◆ The records ◆
--

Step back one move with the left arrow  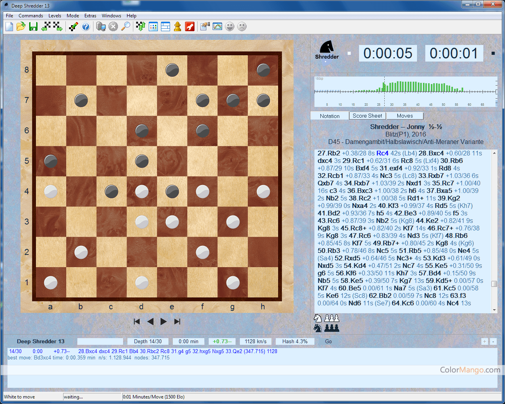pos(150,322)
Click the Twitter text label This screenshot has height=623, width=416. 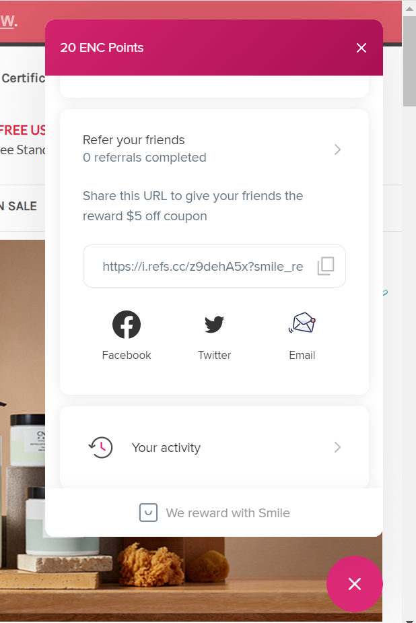click(214, 356)
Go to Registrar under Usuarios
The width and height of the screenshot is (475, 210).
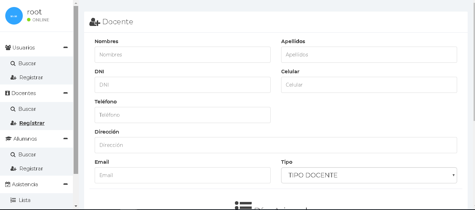pyautogui.click(x=31, y=77)
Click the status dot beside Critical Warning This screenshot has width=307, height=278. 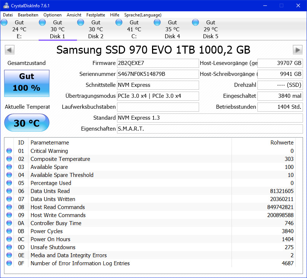pyautogui.click(x=9, y=151)
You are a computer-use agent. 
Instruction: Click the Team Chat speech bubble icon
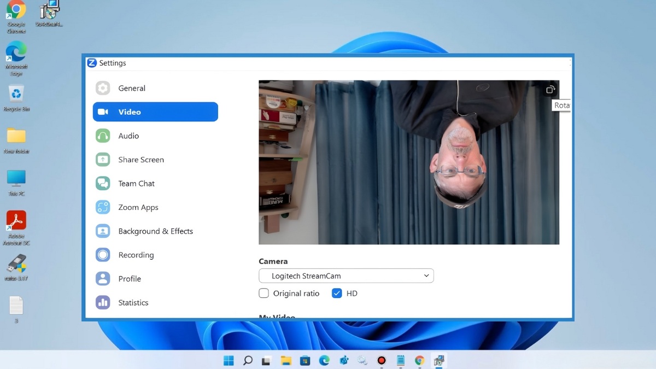[x=103, y=183]
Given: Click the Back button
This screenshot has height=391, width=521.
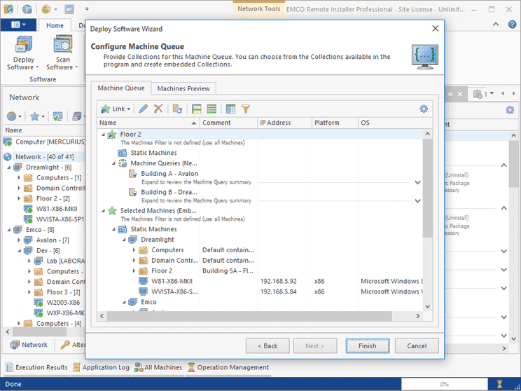Looking at the screenshot, I should pyautogui.click(x=267, y=345).
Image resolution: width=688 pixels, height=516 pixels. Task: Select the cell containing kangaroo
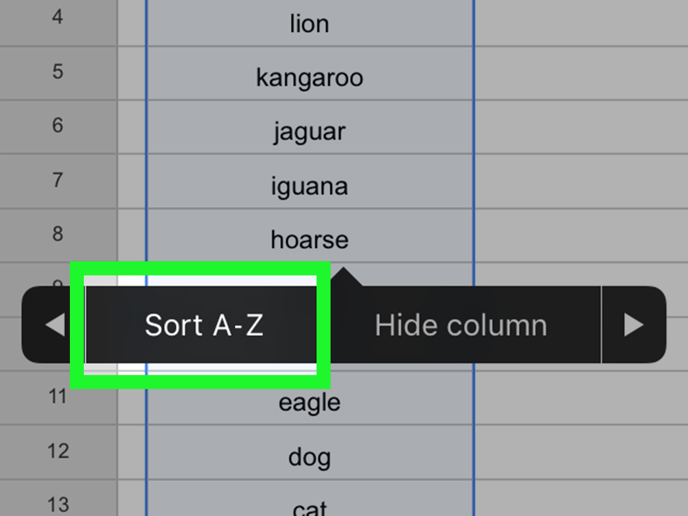pos(309,77)
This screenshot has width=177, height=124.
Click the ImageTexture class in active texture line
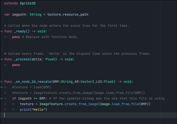click(x=51, y=104)
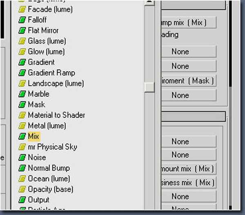The image size is (245, 215).
Task: Click the yellow Glass (lume) icon
Action: coord(22,41)
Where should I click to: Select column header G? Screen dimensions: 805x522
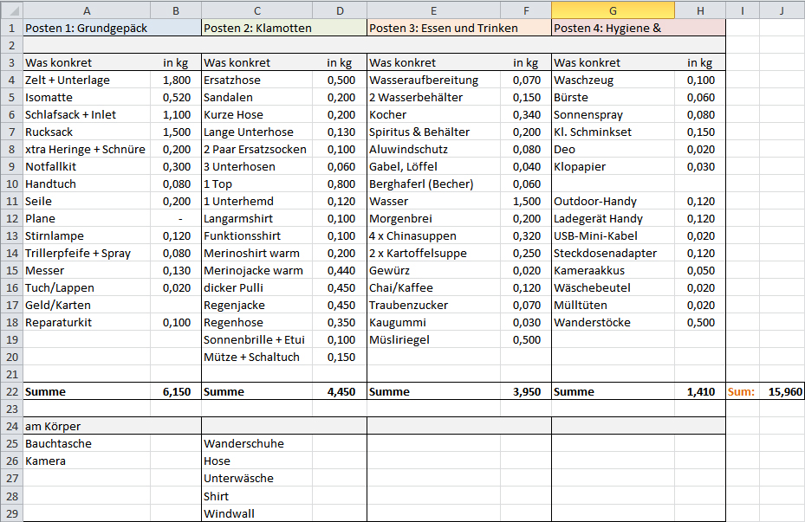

--

◆ Task goal ◆
Where a picture appears in the records above, omit it, and transcribe exactly the stretch of lines from the one with "Instruction: Click the" through the one with "This screenshot has width=177, height=124.".

◆ Exercise output ◆
Instruction: Click the Team Chat speech bubble icon
[x=103, y=183]
Given: Click the Back button
This screenshot has height=391, width=521.
Looking at the screenshot, I should pyautogui.click(x=267, y=345).
Image resolution: width=688 pixels, height=516 pixels. Task: Select the cell containing kangaroo
pos(309,77)
This screenshot has width=177, height=124.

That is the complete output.